What to produce: For every line in the records below that contains the word "computer", add one to a count, and report only that count.

Collected data:
....................
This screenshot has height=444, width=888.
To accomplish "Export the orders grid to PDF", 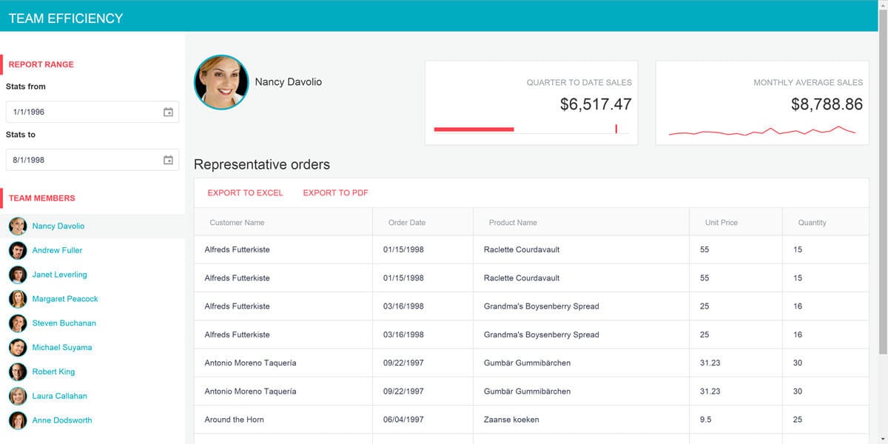I will pos(334,192).
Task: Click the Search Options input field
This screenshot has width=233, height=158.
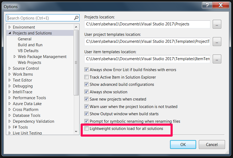Action: (x=40, y=18)
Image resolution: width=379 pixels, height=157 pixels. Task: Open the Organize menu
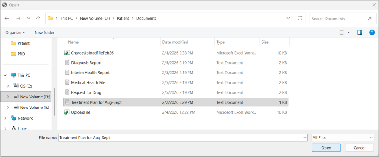[15, 33]
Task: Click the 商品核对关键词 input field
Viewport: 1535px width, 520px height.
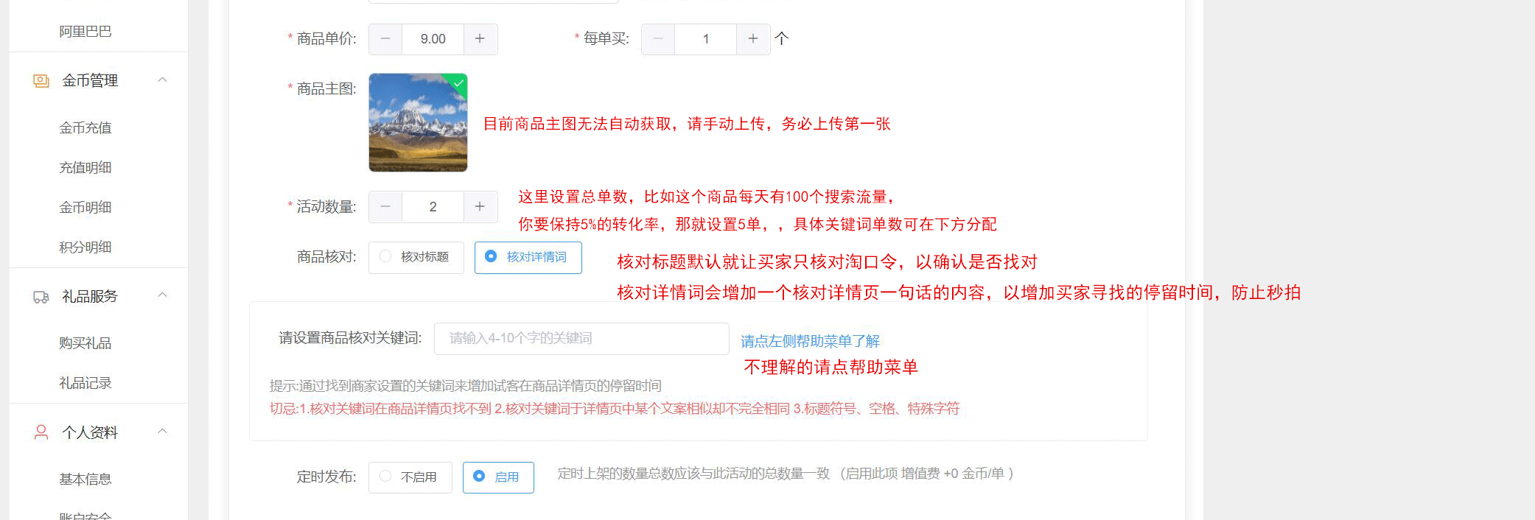Action: pos(581,339)
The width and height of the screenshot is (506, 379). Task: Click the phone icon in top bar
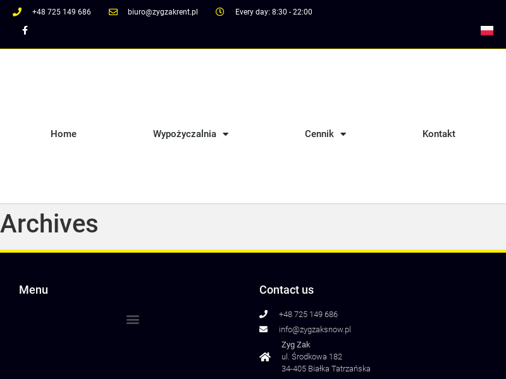pyautogui.click(x=17, y=12)
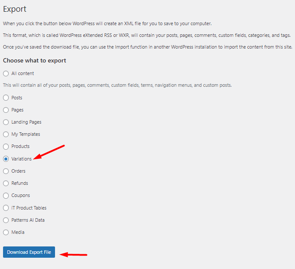Click the Choose what to export heading

pyautogui.click(x=34, y=60)
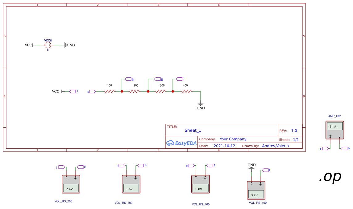
Task: Select the 300 ohm resistor symbol
Action: 161,91
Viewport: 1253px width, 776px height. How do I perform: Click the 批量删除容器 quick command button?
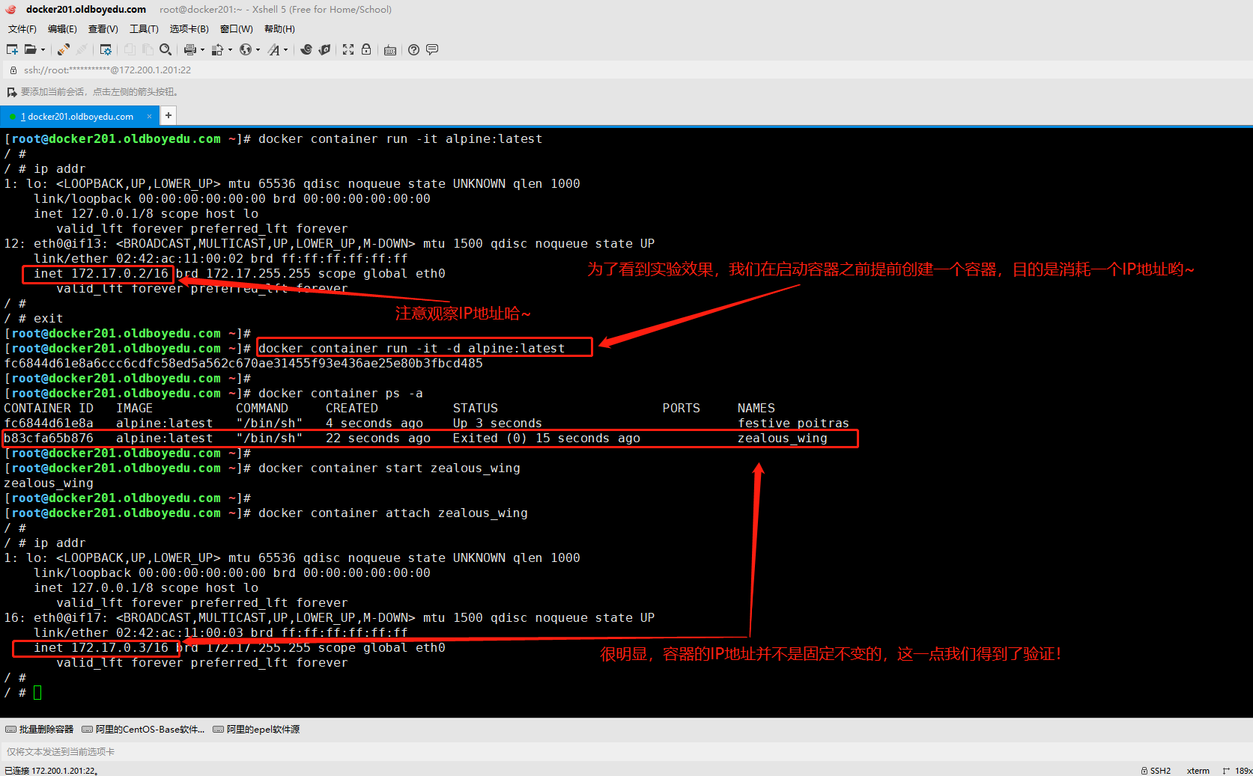pyautogui.click(x=40, y=729)
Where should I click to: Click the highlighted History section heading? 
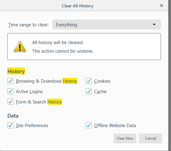pyautogui.click(x=16, y=71)
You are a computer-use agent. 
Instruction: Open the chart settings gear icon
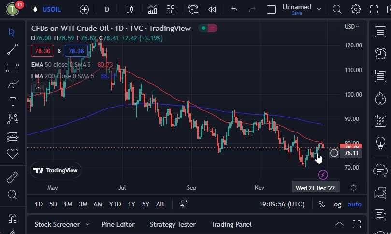[x=356, y=9]
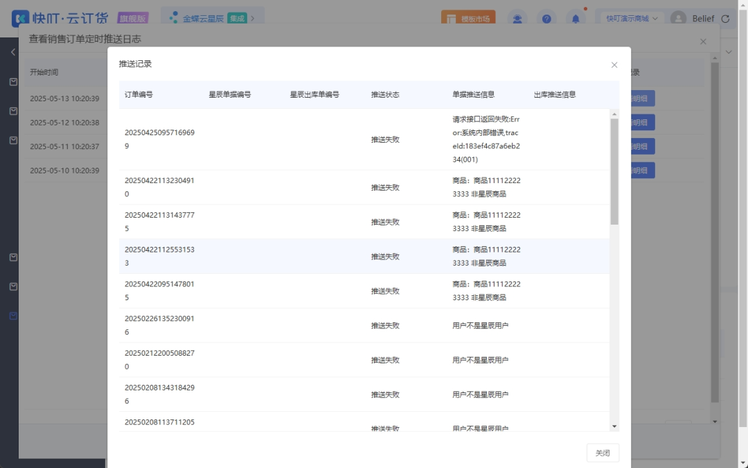Select order row 202504250957169699
This screenshot has height=468, width=748.
click(x=159, y=139)
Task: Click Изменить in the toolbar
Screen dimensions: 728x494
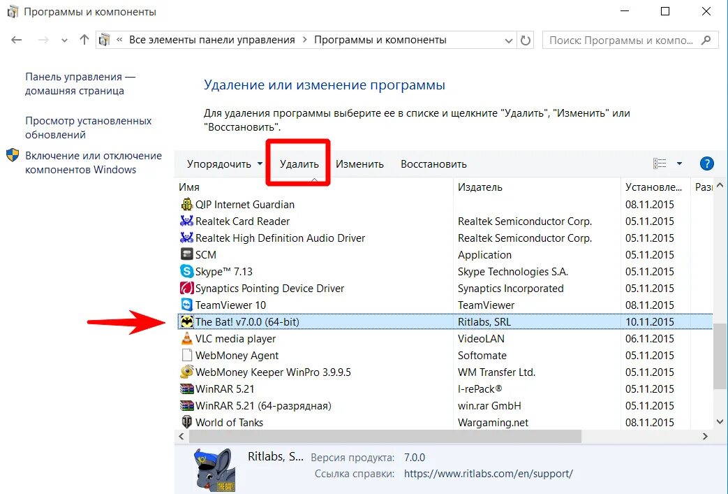Action: [360, 164]
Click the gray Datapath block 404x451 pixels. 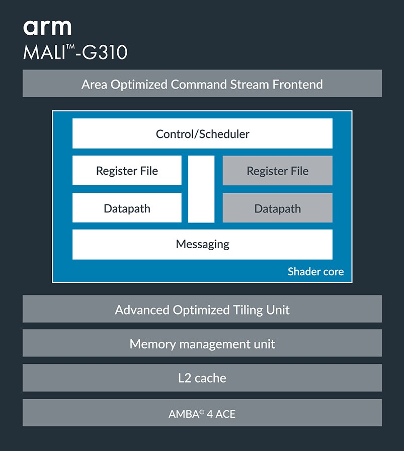(x=277, y=208)
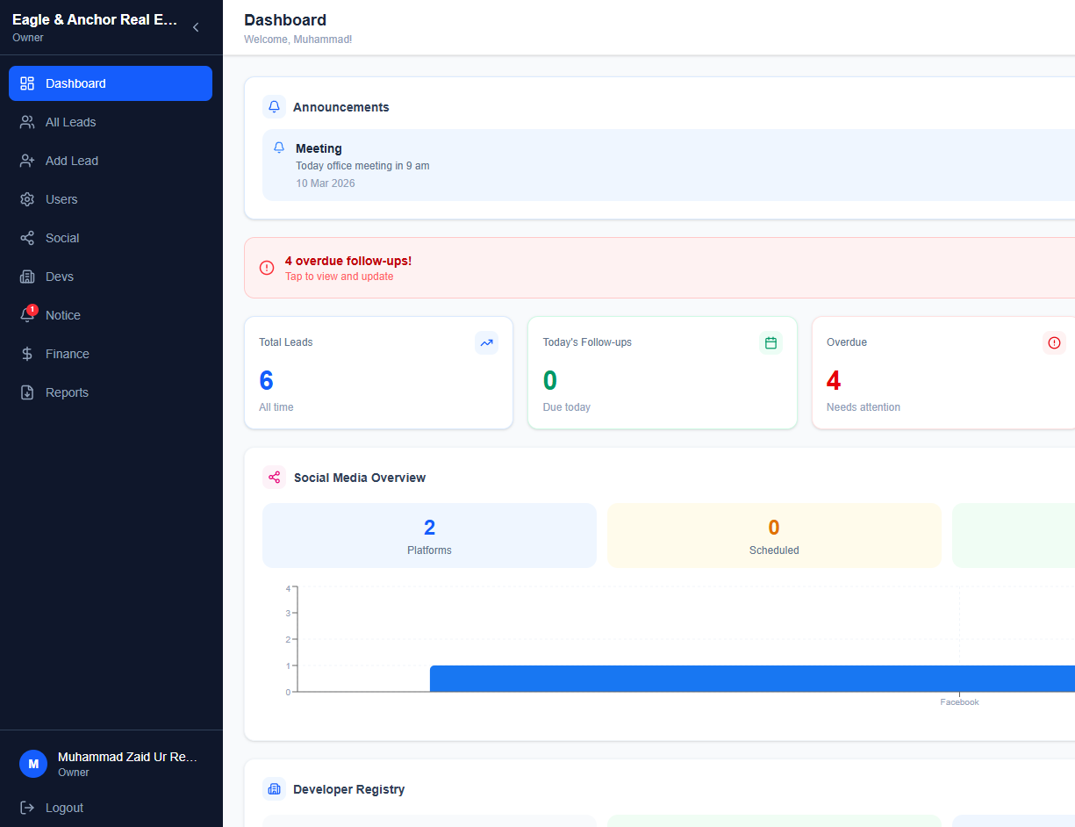Image resolution: width=1075 pixels, height=827 pixels.
Task: Click the Users gear icon in sidebar
Action: click(27, 199)
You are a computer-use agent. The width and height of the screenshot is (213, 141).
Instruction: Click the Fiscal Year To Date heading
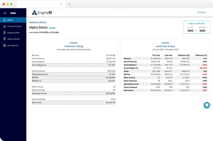coord(165,46)
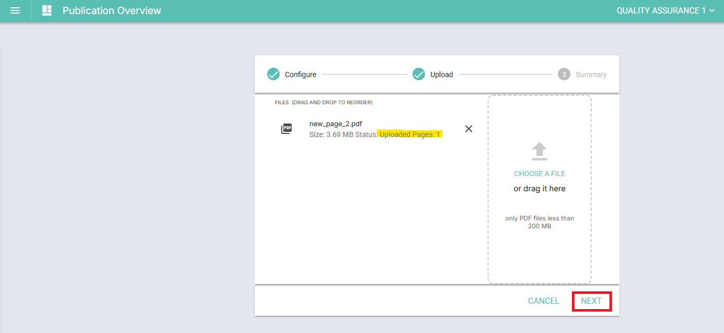Viewport: 724px width, 333px height.
Task: Click the Configure step checkmark icon
Action: [273, 75]

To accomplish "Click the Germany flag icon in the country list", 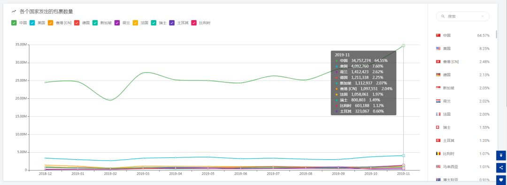I will pos(438,74).
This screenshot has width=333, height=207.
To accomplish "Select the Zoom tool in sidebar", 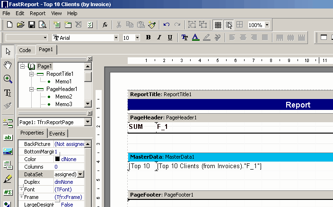I will pos(8,79).
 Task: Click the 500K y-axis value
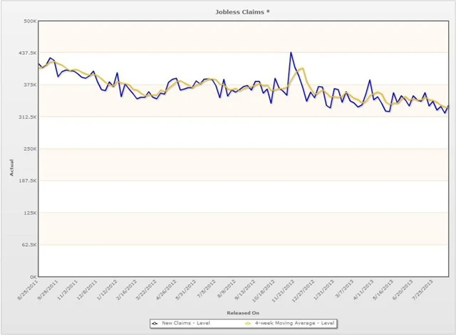[x=29, y=21]
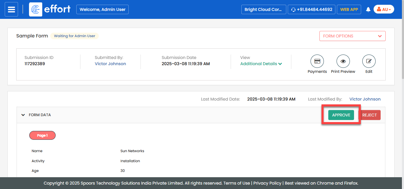Select the Page 1 tab
404x189 pixels.
42,135
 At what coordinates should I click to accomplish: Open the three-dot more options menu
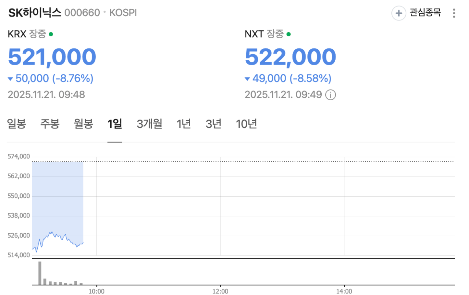(x=454, y=14)
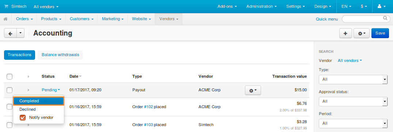Open order #102 link
This screenshot has width=393, height=132.
148,107
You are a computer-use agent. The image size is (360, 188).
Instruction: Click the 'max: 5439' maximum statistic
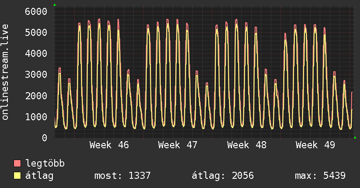320,176
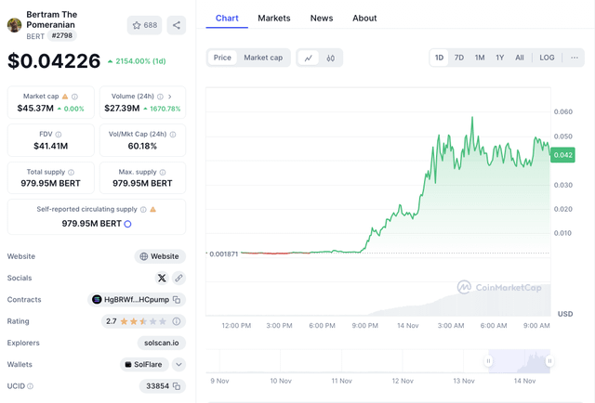595x403 pixels.
Task: Switch to the Markets tab
Action: click(x=274, y=18)
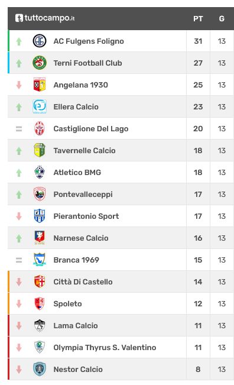Open the Castiglione Del Lago crest
The image size is (234, 385).
click(40, 128)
....................
Answer box: 3